*** Opening Supplied material ***

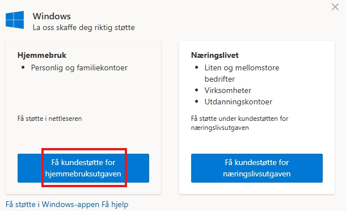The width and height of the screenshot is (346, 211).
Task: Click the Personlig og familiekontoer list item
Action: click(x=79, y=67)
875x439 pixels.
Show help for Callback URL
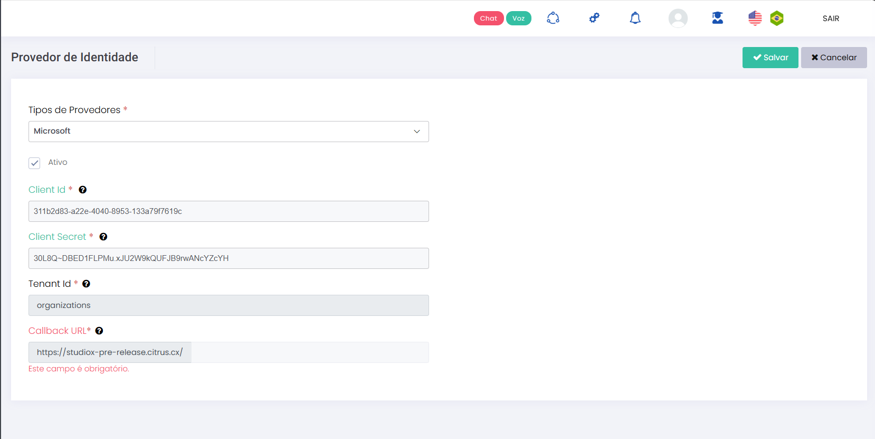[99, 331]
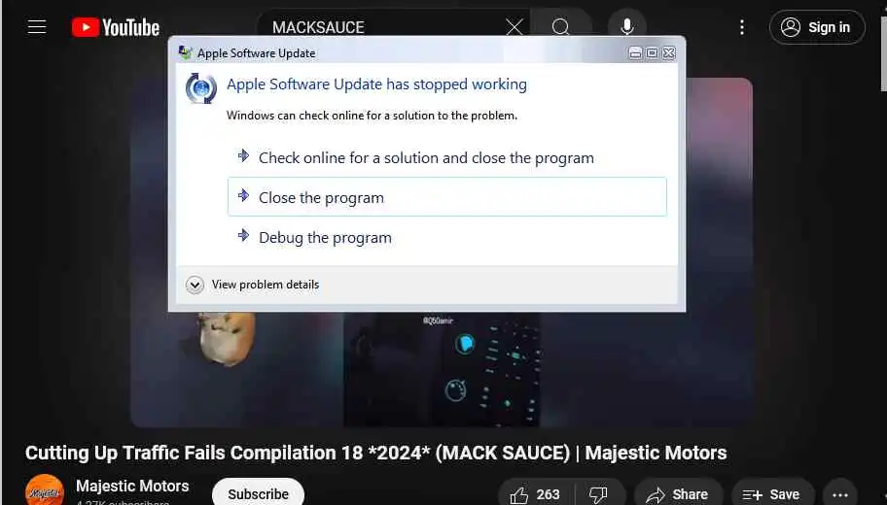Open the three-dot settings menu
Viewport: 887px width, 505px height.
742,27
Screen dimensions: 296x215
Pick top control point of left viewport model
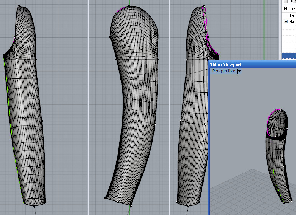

*** Closing Supplied material ***

• _What you will do_
Exactly the lines from the one with "875x439 pixels." through the end of the listing above are to be repeated, with no pictures.

• _Answer to this exercise_
875x439 pixels.
Show help for Callback URL
[99, 331]
Open the three-dot settings menu
Viewport: 887px width, 505px height.
742,27
Screen dimensions: 296x215
Pick top control point of left viewport model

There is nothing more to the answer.